▶ Exercise aim
Only the lines below from the one containing "The width and" through the one containing "1200x630 pixels. How" belong in the answer, repeated exactly and without pictures.

▶ Records for this task
--- START ---

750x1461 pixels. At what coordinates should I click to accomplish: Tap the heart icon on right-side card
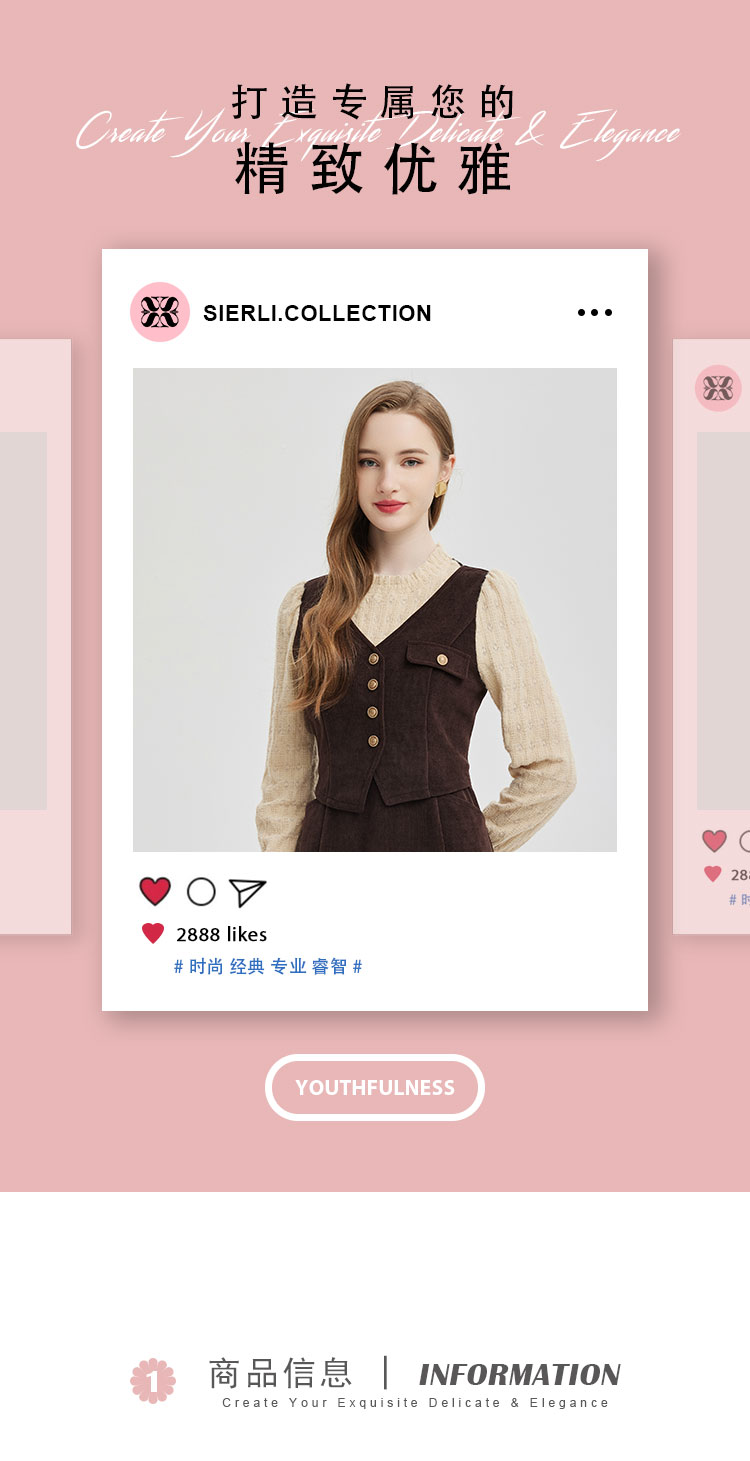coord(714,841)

--- END ---
--- START ---

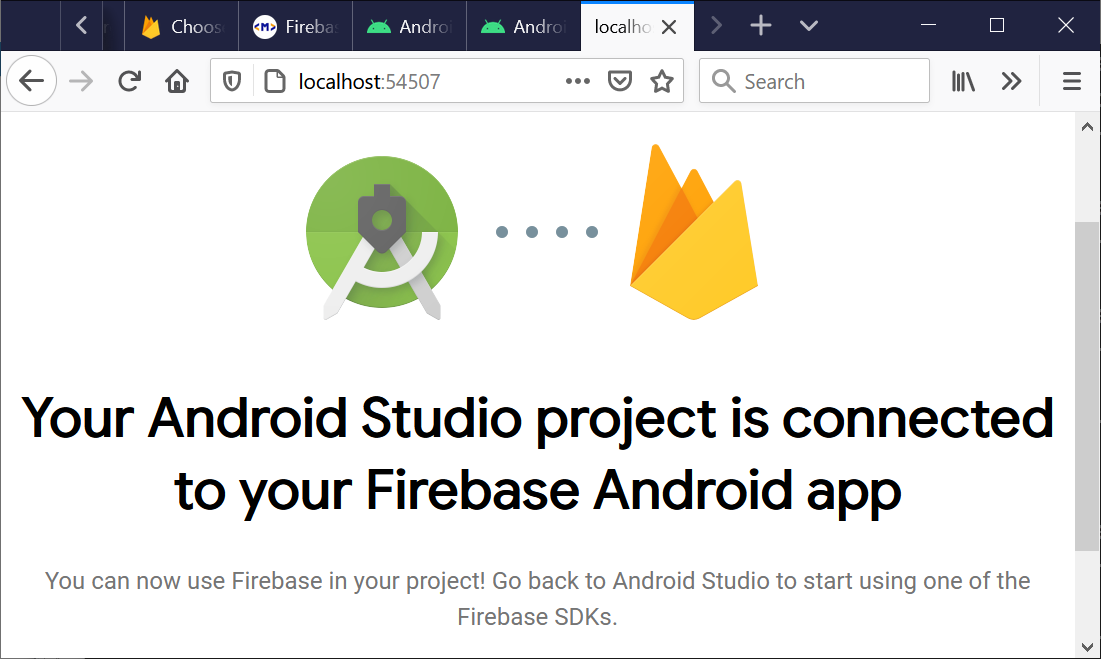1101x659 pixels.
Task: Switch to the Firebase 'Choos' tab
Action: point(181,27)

--- END ---
--- START ---

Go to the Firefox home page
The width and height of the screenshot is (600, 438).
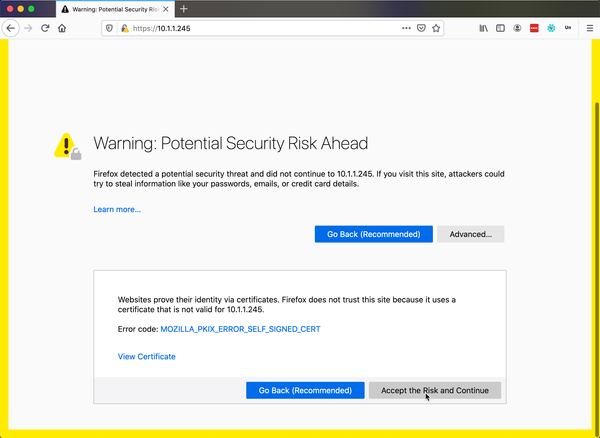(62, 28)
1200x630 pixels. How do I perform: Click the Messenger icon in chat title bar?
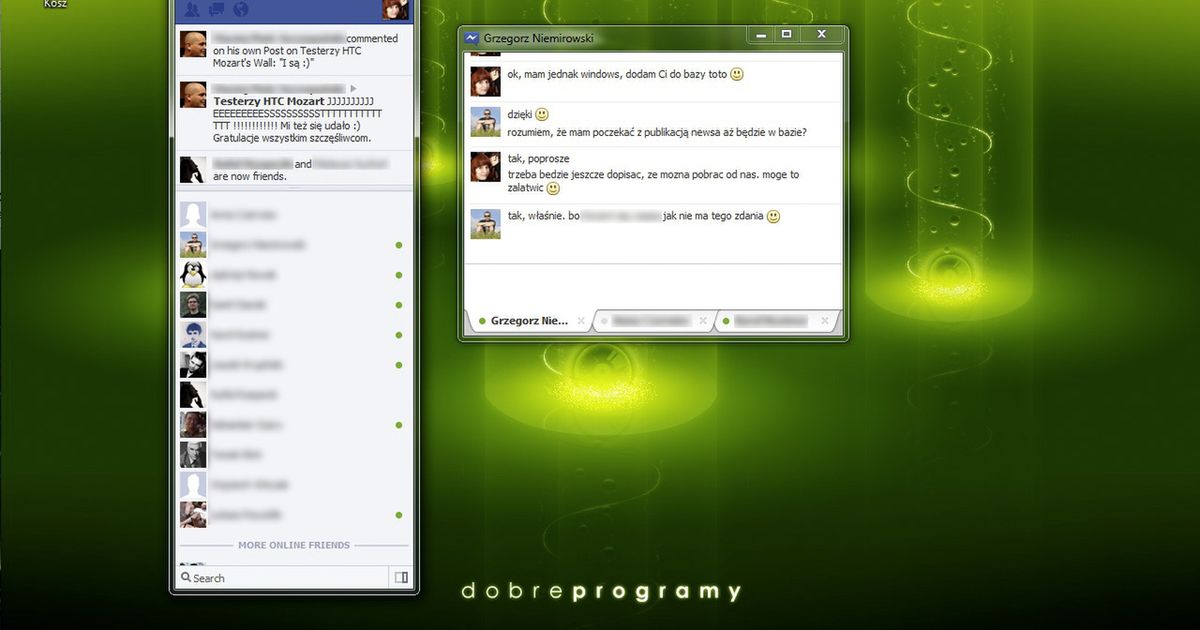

--- END ---

▶ Response to this exercise
The width and height of the screenshot is (600, 438).
(62, 28)
1200x630 pixels. How do I perform: Click the Messenger icon in chat title bar?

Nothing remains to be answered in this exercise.